La angustia del rescate
Claudia recuerda ese día como se recuerda toda primera vez. Es psicóloga social y había realizado el curso sobre emergencias con Sica. Por eso, aquel 22 de febrero, apenas se enteró del accidente, salió disparando a la estación de Once. Lo que guardó su memoria de lo que sucedió después es la imagen de un muchacho, hecho un nudo sobre una pared. Ya estaba cayendo la tarde y el chico estaba solo, lejos de las vías. Claudia se acercó. Era uno de los rescatistas que hasta aquel momento había ayudado con los cuerpos en el vagón. “Eran muchos”, le dijo. Y es cierto. El tren que hace ya cinco años no frenó e impactó de lleno contra la estación llevaba en esa hora pico a más de 1.200 pasajeros. En total, mató a 52 personas. Claudia no sabe si aquella también era la primera vez de él o si ya llevaba un par de rescates a cuestas. Solo recuerda la angustia y sus palabras, cuando comenzó a contarle cómo tuvo que hundir los brazos en el vagón. Hundir y hacer fuerza. Hundir y quebrar. Y esa era la sensación que seguía en sus manos, que no lo dejaba respirar.
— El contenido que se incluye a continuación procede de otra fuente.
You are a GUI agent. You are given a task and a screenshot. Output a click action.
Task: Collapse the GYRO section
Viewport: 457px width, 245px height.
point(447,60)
¿Qué pasa por el cuerpo y la cabeza de quienes están ahí para salvar a la gente? ¿Cómo viven los bomberos cada tragedia? ¿Los afecta? Según cuentan en EPS, es a ellos a quienes está dirigida su ayuda muchas veces. Es que la contención se vuelve una necesidad que trasciende a los involucrados más directos. De hecho, han realizado varias actividades y encuentros conjuntos. Por su parte, Sica recuerda la ocasión en la que viajó a Paraguay para ofrecer asistencia en el incendio del supermercado Ycuá Bolaños, la tragedia civil más grande en la historia del Paraguay, en agosto de 2004. En esa oportunidad, Sica y su equipo terminaron trabajando en el cuartel de bomberos voluntarios. “Además, está esta cosa cultural, que los hombres deben ser fuertes y no pueden estar mal”, relata el factótum del grupo de rescatistas Emergencias Psicosociales. “Me acuerdo de que fue muy impactante ver al jefe de ellos, alto y fornido, pidiéndome ayuda para sus hombres, porque los veía muy mal con lo que estaba pasando”. Una imagen que, con elocuencia, sintetiza la importancia de la contención emocional.